Tuesday, September 14, 2010

Location, Location, Location

I've been traveling old stomping grounds on the east coast from Boston to Philadelphia. I've lived in these places. While in Boston, I wrote a novel set in Indiana. Since January I've been living in the Pacific northwest and my WIP has been set in Cambridge, Massachusetts. As soon as I arrived in Cambridge in August, I changed the location to New Haven. Huh... apparently I only write about a place when I'm not there.
Many authors specialize in recording where they live. Others travel or leave a place in order to write about it. I think Melville wrote Moby Dick while landlocked in the hills of western Massachusetts.

This vacation, I've been realizing that I'm freer when I write from memory or imagination. I think I feel tied down to what I see when I write about what's right in front of me. Is this a true for others?
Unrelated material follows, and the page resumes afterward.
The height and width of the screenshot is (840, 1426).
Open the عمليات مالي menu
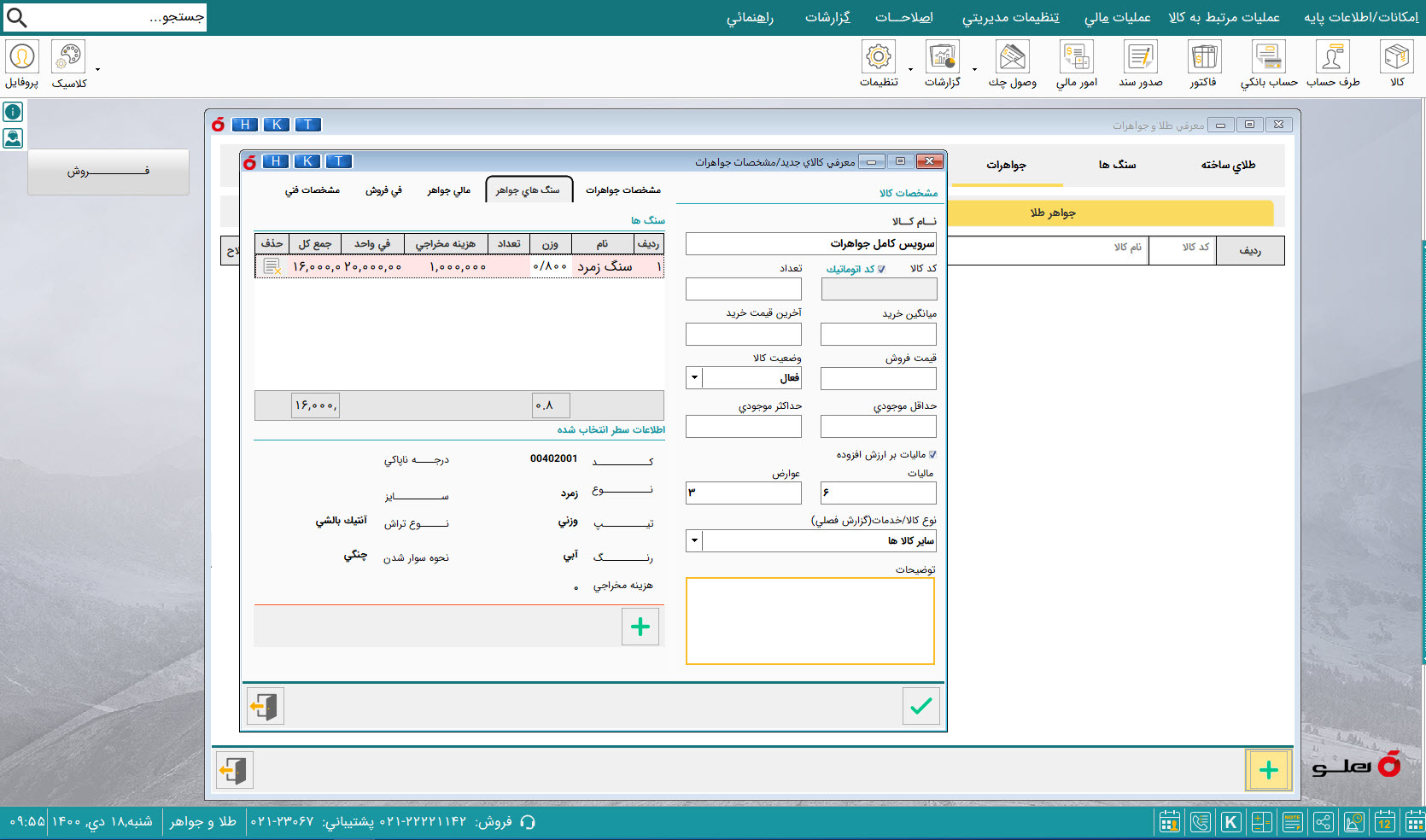tap(1117, 17)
What's your relationship to location?

(PS - a huge thank you to the awards I've received from L'Aussie and, before his summer break, Samuel Park. And I'm posting this while crossing the George Washington Bridge into Manhattan. Wireless and the view are cool.)

19 comments:

  1. I feel you getting ever CLOSER R. Can't wait! Since my setting is accurately portrayed in your above picture, I can say that it would help me a ton to be there, but that is probably not going to happen. :) See you soon!!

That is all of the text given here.